As a director of a struck off company, it is also important to be aware of your potential personal liability for the company’s debts and liabilities. In some cases, directors may be held personally liable for the company’s debts if the company is unable to pay them.
This is called “lifting the corporate veil.” It’s important to seek legal advice to understand your potential personal liability and to take steps to protect your personal assets if necessary.
In addition, as a director of a struck off company, you should be mindful of your reputation and the reputation of the company. Being associated with a struck off company can damage your reputation and may make it difficult for you to find future employment or business opportunities. Therefore, it is important to take steps to minimize any potential reputational damage and to seek legal advice if necessary.
6. What should a shareholder of a struck off company do?

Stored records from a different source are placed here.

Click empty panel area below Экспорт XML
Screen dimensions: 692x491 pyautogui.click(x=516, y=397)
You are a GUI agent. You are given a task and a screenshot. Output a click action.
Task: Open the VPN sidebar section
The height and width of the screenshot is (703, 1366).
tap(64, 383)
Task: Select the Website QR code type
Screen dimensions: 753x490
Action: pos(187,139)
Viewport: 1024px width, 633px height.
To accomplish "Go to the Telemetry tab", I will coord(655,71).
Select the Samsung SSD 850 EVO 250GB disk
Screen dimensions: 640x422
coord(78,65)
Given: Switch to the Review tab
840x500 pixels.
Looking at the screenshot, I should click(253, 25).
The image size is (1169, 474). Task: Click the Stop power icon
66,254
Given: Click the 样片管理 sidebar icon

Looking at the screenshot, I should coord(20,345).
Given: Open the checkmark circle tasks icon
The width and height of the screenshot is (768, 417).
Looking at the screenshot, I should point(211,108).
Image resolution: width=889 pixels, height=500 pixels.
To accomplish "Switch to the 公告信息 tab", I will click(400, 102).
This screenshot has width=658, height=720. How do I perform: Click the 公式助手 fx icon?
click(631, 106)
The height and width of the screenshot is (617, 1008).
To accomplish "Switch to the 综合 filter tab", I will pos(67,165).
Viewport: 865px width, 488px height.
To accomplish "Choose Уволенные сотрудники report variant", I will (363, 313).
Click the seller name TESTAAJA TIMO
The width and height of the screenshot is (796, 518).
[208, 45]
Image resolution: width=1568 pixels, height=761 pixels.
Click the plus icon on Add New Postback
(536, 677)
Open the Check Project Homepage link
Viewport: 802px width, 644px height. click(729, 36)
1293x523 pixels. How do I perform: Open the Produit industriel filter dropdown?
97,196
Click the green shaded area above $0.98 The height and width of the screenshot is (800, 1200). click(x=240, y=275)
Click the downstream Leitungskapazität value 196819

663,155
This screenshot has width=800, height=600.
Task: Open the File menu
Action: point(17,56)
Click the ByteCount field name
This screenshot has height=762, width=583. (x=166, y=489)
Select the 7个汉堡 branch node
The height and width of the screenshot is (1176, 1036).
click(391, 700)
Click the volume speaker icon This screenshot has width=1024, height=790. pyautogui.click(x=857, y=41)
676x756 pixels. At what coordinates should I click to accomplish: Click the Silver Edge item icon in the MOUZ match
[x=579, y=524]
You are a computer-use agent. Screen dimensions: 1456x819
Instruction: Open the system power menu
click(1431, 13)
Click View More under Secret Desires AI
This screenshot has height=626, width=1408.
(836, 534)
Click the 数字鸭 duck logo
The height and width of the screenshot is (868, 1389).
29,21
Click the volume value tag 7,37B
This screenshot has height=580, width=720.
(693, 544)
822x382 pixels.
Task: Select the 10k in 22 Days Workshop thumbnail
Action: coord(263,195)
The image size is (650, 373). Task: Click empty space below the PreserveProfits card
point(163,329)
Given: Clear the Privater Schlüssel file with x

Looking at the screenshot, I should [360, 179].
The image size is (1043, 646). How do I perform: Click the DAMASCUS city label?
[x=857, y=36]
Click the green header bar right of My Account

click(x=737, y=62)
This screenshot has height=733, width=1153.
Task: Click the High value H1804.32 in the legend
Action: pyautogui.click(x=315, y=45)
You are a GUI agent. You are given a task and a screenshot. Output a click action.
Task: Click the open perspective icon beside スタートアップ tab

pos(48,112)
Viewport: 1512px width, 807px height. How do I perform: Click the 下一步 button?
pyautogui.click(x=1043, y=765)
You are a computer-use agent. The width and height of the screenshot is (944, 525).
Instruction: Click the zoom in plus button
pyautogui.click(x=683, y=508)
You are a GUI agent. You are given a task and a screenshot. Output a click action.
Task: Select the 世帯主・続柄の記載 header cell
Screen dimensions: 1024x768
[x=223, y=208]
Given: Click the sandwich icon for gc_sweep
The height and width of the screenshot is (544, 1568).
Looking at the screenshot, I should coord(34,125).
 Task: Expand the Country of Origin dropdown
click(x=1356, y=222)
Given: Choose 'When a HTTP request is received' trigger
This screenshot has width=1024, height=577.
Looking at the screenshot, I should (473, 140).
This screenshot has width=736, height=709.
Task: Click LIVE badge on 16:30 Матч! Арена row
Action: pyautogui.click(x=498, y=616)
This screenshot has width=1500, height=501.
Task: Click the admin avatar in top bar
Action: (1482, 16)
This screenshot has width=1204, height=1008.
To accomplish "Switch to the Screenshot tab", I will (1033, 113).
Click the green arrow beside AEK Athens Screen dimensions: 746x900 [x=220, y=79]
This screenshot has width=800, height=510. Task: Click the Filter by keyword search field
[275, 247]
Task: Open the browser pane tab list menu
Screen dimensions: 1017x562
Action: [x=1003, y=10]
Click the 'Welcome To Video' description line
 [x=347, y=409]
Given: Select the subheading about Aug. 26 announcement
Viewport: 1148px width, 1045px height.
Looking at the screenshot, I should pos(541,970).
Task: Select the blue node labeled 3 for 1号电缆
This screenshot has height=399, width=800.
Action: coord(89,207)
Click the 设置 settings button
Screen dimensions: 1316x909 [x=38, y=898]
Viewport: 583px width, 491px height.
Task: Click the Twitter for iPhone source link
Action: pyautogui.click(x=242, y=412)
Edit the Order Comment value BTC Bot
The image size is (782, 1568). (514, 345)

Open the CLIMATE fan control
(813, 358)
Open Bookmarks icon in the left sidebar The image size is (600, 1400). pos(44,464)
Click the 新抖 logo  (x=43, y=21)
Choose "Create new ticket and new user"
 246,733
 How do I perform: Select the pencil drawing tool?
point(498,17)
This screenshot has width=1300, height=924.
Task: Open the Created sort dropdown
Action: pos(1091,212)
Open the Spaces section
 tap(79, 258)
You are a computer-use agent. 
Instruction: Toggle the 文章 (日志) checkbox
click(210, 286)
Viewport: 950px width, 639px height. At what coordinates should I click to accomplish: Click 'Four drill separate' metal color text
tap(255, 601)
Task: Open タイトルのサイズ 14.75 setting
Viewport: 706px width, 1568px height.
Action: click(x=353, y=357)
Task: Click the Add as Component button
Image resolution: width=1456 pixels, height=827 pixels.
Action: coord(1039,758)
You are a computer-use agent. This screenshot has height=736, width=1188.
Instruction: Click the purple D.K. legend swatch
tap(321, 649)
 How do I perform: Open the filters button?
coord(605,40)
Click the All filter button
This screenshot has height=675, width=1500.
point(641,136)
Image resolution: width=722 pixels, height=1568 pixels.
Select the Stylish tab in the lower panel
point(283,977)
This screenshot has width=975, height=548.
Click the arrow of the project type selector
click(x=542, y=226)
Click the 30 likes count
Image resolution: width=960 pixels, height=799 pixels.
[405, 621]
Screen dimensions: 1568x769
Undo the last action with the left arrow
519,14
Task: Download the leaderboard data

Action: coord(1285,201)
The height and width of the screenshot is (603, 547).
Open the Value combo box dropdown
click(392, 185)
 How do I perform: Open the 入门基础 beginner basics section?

If you are a shareholder of a struck off company, it is important to seek legal advice as soon as possible to understand your rights and obligations. Some specific steps that you may need to take as a shareholder of a struck off company include:
- Determine the reason for the company being struck off: This will help to understand what needs to be done to restore the company if that is possible.
- Contact the relevant regulatory agency: You should contact the agency that struck off the company to find out what needs to be done to restore the company.
- Gather the necessary documents: You may need to provide certain documents, such as proof of your shareholding in the company, in order to restore the company.
7. Can a struck off company be used for illegal purposes?
It is possible that a struck off company could be used for illegal purposes, such as money laundering or tax evasion. In some cases, criminals may attempt to use a struck off company as a “shell” to hide illegal activities or to avoid detection.
However, it is important to keep in mind that using a struck off company for illegal purposes is a serious offense and can result in criminal charges. In addition, attempting to use a struck off company to evade taxes or hide illegal activities can result in significant fines and penalties.
If you have concerns that a struck off company is being used for illegal purposes, it is important to report this to the relevant authorities.
Frequently Asked Questions
Ques: What is the difference between striking off and winding up?
Ans: For dead firms or companies with no or very limited liabilities, striking off is the recommended option. Some businesses must wind up their operations simply because they no longer exist. When a company has assets and liabilities, it must be wound up.
Ques: Can a company revive after struck off?
Ans: Struck off refers to the temporary closure of a company in accordance with the requirements of the Companies Act 2013. It is a substitute for winding up a company and allows the company to be revived for ‘twenty years’ from the date of the struck off.
Ques: Does a company struck off affect credit rating?
Ans: Firm liquidation should not affect your personal credit rating unless you are indebted to the bankrupt company, and the liquidator is required to take recovery action against you, such as obtaining a County Court Judgement. This type of action would be recorded on your creditor’s records for about six years.